-- THE INPUT follows --

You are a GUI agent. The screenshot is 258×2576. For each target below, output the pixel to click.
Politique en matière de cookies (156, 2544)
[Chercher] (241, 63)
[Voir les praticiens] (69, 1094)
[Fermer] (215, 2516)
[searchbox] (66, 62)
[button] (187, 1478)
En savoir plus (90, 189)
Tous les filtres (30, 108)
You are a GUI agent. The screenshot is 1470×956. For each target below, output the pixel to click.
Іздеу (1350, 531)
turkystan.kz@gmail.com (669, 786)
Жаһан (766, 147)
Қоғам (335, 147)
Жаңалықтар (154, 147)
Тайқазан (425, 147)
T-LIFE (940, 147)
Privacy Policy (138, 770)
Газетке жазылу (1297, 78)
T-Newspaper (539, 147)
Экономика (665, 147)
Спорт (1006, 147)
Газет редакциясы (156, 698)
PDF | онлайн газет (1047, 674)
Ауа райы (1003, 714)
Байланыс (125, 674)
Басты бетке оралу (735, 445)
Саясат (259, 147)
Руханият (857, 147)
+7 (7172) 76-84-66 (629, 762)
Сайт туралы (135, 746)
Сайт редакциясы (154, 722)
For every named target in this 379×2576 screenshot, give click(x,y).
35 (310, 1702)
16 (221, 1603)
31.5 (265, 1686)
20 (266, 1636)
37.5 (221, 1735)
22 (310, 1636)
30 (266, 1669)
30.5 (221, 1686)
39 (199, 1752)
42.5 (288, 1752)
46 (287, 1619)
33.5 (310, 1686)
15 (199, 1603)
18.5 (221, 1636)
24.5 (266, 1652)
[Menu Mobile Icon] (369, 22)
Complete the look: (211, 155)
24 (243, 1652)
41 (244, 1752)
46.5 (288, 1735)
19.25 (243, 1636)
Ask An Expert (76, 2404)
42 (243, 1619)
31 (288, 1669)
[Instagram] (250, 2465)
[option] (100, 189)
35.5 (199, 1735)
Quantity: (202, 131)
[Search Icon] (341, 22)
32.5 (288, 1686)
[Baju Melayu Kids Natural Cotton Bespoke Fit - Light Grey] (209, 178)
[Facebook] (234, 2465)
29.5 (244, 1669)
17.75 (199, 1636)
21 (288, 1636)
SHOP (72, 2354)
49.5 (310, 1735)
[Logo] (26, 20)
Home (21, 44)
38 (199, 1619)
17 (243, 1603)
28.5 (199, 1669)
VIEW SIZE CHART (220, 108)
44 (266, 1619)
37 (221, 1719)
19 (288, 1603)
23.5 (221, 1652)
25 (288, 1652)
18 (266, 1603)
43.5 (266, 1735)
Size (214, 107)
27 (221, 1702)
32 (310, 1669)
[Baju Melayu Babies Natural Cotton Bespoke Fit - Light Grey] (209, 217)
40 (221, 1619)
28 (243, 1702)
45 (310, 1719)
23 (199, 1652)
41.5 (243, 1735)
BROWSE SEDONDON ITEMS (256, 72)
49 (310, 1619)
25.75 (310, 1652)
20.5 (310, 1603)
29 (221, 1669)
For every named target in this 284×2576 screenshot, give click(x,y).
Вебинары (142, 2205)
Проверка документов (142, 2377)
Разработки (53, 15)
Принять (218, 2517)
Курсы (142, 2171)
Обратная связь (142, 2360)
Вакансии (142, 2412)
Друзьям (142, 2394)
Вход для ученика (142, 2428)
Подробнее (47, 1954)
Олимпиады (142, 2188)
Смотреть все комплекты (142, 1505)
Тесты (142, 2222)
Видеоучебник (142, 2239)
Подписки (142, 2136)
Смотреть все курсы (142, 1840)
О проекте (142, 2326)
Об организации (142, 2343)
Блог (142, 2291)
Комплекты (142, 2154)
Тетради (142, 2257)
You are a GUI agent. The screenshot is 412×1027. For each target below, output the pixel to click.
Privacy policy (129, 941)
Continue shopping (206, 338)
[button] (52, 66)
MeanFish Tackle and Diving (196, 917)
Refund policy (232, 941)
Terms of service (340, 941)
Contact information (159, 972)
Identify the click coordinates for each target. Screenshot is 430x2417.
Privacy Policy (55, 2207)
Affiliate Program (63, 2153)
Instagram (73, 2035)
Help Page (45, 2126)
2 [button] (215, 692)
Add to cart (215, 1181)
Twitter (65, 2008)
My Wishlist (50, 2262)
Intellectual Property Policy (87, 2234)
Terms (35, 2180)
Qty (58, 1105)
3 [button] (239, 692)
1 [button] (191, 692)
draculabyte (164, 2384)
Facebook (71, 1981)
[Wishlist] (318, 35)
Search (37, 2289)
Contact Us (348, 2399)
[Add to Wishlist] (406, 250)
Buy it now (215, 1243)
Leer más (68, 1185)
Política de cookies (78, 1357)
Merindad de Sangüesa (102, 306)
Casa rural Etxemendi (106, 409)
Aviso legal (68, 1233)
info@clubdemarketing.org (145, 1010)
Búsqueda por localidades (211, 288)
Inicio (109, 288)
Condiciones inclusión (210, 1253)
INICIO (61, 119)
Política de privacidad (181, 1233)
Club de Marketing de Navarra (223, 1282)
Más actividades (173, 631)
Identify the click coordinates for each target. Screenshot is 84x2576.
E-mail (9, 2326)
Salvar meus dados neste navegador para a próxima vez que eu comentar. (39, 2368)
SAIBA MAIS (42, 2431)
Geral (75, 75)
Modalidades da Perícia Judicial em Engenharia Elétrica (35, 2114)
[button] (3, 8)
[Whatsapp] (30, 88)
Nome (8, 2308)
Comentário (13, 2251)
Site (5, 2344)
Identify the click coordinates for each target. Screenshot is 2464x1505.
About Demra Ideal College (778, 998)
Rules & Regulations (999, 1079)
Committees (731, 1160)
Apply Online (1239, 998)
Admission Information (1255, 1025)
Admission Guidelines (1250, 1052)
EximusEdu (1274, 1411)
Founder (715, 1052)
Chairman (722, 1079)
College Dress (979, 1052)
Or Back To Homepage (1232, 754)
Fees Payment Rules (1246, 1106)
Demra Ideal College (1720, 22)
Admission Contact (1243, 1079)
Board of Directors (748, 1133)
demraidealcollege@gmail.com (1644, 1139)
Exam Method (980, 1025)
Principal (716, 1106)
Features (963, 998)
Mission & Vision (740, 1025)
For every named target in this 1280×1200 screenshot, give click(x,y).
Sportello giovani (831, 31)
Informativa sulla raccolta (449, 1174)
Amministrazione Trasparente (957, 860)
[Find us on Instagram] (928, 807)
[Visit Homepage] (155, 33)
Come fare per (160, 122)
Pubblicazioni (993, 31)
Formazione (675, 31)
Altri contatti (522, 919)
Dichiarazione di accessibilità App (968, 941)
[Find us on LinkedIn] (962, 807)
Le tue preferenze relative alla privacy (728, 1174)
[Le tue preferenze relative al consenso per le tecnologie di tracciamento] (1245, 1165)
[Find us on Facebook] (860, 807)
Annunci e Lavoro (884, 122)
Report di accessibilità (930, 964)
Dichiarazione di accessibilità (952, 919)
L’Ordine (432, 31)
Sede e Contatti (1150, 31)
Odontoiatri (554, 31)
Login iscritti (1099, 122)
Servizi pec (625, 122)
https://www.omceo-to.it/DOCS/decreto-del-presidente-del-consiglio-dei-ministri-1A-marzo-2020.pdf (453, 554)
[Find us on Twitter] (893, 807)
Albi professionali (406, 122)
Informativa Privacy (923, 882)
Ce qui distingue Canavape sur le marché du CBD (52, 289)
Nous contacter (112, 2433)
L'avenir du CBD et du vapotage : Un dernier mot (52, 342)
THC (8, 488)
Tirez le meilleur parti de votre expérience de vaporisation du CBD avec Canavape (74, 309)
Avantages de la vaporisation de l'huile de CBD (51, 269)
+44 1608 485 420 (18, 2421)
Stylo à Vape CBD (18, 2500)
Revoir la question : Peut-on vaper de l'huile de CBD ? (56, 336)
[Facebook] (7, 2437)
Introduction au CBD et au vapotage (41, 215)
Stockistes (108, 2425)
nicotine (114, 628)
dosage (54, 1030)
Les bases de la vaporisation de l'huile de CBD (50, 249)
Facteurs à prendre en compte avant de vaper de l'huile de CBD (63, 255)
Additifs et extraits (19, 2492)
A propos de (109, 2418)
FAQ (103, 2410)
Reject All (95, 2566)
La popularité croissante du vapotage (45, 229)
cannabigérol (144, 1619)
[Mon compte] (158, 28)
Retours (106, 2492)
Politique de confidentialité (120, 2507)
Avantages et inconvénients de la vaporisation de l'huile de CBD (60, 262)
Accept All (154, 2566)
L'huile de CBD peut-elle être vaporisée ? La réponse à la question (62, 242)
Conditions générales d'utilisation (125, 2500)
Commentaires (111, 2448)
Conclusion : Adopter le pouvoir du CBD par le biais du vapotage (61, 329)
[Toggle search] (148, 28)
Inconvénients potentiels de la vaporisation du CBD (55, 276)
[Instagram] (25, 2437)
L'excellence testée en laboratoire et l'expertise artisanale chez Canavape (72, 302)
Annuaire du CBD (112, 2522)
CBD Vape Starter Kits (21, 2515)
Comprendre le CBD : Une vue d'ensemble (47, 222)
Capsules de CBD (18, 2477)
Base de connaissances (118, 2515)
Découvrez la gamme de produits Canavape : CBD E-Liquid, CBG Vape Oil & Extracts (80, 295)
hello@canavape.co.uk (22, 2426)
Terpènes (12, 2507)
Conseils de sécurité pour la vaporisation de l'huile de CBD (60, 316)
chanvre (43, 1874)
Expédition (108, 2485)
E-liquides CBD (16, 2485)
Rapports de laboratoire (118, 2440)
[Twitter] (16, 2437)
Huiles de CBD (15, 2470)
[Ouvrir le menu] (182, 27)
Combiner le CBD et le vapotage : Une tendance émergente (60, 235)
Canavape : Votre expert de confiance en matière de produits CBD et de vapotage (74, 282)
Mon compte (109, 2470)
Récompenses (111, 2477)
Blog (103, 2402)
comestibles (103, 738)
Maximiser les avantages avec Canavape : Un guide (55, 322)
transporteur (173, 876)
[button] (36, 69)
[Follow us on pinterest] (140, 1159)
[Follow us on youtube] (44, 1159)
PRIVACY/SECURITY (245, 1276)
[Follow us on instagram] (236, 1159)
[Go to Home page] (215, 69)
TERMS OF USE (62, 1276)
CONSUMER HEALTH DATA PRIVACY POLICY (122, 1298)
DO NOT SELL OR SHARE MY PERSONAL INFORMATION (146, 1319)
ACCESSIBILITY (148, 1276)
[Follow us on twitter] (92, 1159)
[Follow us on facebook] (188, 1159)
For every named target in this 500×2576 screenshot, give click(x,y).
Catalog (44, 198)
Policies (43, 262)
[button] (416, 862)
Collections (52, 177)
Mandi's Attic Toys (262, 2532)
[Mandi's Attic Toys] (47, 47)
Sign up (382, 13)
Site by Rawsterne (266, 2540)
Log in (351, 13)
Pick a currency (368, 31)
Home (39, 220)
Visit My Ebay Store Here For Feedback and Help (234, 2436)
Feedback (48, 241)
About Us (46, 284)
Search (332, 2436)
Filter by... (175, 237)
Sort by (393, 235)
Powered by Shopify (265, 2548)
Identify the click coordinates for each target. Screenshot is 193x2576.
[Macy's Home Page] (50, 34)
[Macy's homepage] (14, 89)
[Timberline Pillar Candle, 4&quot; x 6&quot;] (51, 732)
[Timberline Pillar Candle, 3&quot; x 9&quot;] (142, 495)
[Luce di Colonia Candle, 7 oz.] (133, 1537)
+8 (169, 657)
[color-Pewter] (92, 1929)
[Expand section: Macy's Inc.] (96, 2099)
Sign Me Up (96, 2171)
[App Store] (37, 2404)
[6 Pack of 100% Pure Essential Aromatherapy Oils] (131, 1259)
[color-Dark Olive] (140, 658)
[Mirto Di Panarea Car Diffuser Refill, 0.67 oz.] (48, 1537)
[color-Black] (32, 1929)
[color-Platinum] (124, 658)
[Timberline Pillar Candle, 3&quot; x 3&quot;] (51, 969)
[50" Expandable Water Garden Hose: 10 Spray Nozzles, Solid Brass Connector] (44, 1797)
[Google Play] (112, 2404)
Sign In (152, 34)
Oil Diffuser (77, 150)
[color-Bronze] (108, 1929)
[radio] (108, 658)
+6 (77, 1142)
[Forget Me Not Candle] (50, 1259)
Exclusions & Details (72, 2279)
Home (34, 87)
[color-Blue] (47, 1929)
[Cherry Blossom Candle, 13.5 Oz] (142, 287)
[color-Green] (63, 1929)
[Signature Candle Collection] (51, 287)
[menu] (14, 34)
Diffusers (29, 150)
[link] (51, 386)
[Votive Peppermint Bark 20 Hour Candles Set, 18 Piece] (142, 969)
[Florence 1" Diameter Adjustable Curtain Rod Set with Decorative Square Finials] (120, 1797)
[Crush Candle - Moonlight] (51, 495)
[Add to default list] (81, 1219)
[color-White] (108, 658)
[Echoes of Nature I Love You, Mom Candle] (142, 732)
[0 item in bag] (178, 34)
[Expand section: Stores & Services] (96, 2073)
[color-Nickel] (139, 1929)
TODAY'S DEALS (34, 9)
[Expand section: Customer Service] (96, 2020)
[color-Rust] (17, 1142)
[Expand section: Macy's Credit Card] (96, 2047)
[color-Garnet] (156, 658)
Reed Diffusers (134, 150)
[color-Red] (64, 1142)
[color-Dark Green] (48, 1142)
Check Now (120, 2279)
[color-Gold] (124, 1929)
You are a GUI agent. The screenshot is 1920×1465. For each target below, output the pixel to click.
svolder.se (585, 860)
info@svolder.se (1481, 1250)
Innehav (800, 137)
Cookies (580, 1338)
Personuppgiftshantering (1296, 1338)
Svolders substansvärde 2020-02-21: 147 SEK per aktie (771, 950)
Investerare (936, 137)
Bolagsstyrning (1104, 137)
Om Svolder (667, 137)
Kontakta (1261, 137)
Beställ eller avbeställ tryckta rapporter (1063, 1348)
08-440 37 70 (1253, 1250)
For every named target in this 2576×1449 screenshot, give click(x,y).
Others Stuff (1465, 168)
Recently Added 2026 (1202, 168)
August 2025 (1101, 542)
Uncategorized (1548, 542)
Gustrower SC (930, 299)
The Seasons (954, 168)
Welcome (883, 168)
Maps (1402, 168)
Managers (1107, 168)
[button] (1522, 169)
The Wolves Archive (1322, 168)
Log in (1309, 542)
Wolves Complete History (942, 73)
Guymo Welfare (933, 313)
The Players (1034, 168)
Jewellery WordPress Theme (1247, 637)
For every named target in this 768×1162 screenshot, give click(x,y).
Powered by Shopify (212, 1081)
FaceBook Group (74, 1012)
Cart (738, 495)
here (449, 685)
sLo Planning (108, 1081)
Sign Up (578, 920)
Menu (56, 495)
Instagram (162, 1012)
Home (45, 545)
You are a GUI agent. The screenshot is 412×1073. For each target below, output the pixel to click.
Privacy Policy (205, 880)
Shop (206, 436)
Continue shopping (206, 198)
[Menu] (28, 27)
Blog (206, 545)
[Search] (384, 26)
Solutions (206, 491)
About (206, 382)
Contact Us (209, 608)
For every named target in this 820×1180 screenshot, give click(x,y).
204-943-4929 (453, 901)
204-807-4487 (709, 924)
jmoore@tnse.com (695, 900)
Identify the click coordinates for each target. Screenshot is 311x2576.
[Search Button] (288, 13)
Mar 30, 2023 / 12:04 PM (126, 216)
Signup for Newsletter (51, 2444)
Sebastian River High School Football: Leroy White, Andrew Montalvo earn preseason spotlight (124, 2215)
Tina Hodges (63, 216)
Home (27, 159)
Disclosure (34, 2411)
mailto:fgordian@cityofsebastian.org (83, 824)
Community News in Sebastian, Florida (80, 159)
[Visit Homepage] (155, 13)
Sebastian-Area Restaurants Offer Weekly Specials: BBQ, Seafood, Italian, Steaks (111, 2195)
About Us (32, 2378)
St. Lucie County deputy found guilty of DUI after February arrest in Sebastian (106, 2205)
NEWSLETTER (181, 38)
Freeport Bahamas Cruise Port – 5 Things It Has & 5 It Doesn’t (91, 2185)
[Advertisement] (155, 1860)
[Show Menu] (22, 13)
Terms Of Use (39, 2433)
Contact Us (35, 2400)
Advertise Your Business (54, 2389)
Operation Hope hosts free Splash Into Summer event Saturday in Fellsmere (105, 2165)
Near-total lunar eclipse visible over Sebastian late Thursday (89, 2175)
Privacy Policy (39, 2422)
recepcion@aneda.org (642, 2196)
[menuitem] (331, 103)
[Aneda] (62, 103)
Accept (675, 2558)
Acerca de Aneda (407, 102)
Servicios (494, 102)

-- THE INPUT concluded --

INSTRUCTIONS TO FOLLOW ▸ Look through the entries and return every line where "preferenze" appears.

ANSWER AREA ▸
Le tue preferenze relative alla privacy (728, 1174)
[Le tue preferenze relative al consenso per le tecnologie di tracciamento] (1245, 1165)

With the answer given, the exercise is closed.